Exercise description: From the data that follows, print exactly the lines starting at the one containing "Given: Close the dialog with the X icon" and ending at the one containing "Given: Click the bar"; include both of them and nothing more.

[Stored items]
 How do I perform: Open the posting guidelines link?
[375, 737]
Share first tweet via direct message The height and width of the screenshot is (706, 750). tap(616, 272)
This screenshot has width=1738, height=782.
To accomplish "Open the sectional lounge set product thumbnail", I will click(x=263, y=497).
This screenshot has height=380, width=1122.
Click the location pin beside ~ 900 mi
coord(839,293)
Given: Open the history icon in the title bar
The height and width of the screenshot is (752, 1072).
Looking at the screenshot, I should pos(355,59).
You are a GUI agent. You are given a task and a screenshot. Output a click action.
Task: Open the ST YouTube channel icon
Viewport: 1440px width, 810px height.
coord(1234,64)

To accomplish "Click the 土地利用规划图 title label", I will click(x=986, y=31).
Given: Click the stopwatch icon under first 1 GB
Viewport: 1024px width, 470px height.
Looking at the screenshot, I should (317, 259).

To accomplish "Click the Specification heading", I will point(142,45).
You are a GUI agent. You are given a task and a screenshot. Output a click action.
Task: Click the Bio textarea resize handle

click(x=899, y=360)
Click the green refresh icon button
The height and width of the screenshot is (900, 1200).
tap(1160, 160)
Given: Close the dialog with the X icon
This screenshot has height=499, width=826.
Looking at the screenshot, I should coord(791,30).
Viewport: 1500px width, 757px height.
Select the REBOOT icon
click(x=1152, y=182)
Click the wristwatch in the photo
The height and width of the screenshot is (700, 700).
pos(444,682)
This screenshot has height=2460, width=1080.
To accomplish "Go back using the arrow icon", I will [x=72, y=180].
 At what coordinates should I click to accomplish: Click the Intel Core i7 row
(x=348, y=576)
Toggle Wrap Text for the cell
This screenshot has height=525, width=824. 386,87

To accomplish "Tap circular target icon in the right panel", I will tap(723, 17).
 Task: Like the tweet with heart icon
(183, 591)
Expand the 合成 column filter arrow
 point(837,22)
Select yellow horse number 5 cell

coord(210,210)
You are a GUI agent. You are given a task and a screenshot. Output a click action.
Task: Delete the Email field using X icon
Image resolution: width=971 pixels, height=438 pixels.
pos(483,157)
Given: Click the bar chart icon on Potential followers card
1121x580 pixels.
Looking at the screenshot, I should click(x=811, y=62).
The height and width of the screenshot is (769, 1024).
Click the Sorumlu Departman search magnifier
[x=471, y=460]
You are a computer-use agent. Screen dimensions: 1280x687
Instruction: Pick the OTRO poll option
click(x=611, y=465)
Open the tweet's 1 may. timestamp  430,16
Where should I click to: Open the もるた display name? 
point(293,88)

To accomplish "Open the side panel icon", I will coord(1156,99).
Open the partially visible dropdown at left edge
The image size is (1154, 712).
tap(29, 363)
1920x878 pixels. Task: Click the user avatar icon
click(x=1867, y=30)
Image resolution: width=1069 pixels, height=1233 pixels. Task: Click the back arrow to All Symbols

Your solution:
Given: Close the dialog with the X icon
This screenshot has height=499, width=826.
Looking at the screenshot, I should coord(791,30).
Viewport: 1500px width, 757px height.
Select the REBOOT icon
click(x=1152, y=182)
Click the wristwatch in the photo
The height and width of the screenshot is (700, 700).
pos(444,682)
This screenshot has height=2460, width=1080.
To accomplish "Go back using the arrow icon", I will [x=72, y=180].
 At what coordinates should I click to accomplish: Click the Intel Core i7 row
(x=348, y=576)
Toggle Wrap Text for the cell
This screenshot has height=525, width=824. 386,87

To accomplish "Tap circular target icon in the right panel", I will tap(723, 17).
 Task: Like the tweet with heart icon
(183, 591)
Expand the 合成 column filter arrow
 point(837,22)
Select yellow horse number 5 cell

coord(210,210)
You are a GUI agent. You are given a task and a screenshot. Output a click action.
Task: Delete the Email field using X icon
Image resolution: width=971 pixels, height=438 pixels.
pos(483,157)
Given: Click the bar chart icon on Potential followers card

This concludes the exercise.